THE family of the victims of convicted killer Jeremy Bamber have welcomed moves for a Parliamentary debate on whether prisoners should be allowed to give interviews.

The mass murderer spoke to journalists about new evidence he hoped could be used to overturn his conviction for shooting dead five relatives.

Witham MP Priti Patel said the family were left “immensely distressed” that Bamber had been allowed to speak to the media by the Ministry of Justice and called for a debate into whether people serving life sentences should be granted access to the media.

Karen Boutflour, wife of Bamber’s cousin David, who lives in Wix, said the family would welcome a debate.

“It has been very hard and it puts an immense strain on all of us,” she said.

“He is in prison for a reason and he has had three failed appeals, so it is very strange that he was allowed to give an interview.

“He has his own official website and its awful that he’s even allowed to have that.
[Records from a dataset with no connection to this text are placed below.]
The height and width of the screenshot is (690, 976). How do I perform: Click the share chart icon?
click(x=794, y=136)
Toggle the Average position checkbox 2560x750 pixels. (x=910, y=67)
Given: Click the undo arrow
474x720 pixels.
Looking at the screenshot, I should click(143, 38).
We would be very pleased for there to be a debate at the House of Commons.”

Bamber has been in jail for more than 23 years for shooting his adoptive parents, June and Nevill, sister Sheila and her six-year-old twin sons, Daniel and Nicholas, at their farmhouse in Tolleshunt D’Arcy in August 1985.

At his trial, the prosecution said he committed the murders in the hope of inheriting a £500,000 fortune.
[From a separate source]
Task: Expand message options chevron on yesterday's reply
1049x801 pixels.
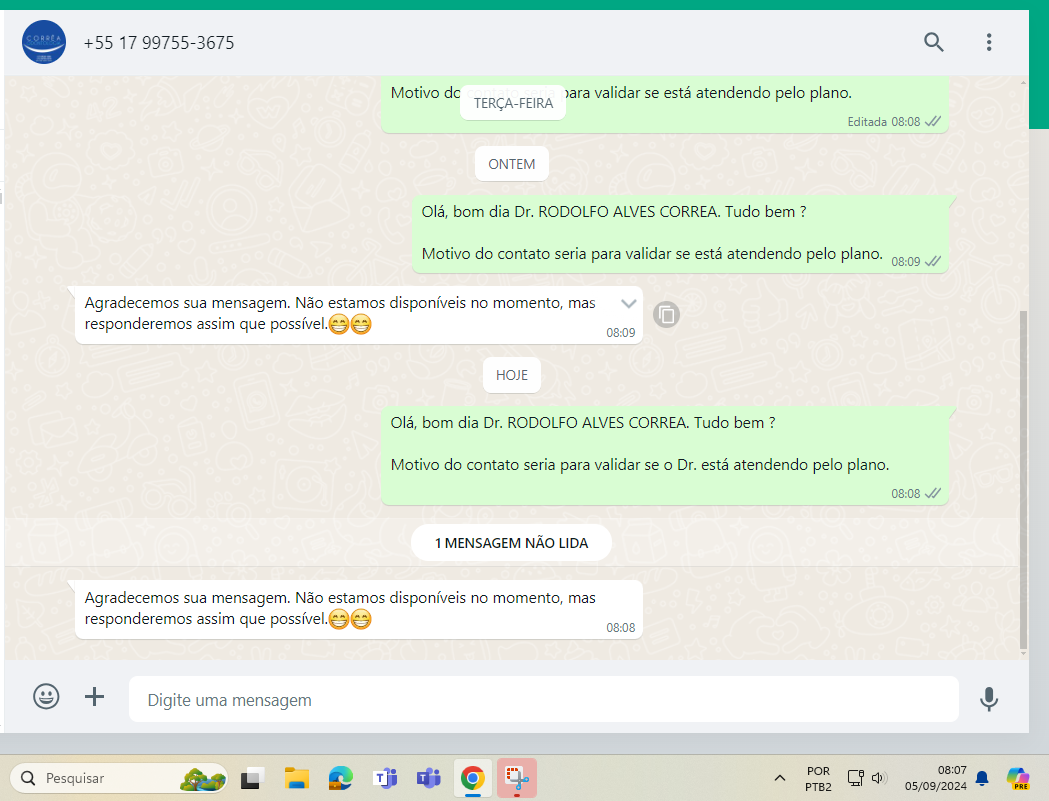Action: pyautogui.click(x=628, y=303)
He now claims a police phone log suggests his father Nevill called police saying his daughter, Sheila, had “gone berserk” and “got hold of one of my guns”.

Speaking during a debate at the House of Commons, Ms Patel said: “The Leader of the House might be aware of the immense distress caused to the family of the victims of the Jeremy Bamber murders by the recent media interview he gave, which was allowed by the Ministry of Justice.

“May we have a debate in Government time on the impact of prisoners and mass murderers such as Bamber, who are serving whole-life tariffs and life imprisonment, being granted access to the media, so that victims of such crimes can be protected?”

George Young, Leader of the House of Commons, said he would raise the case with Justice Secretary Ken Clarke.

“It cannot be right that those who have been sentenced to imprisonment for serious crimes such as murder should then from prison be allowed to cause distress to the relatives of their victims,” he said.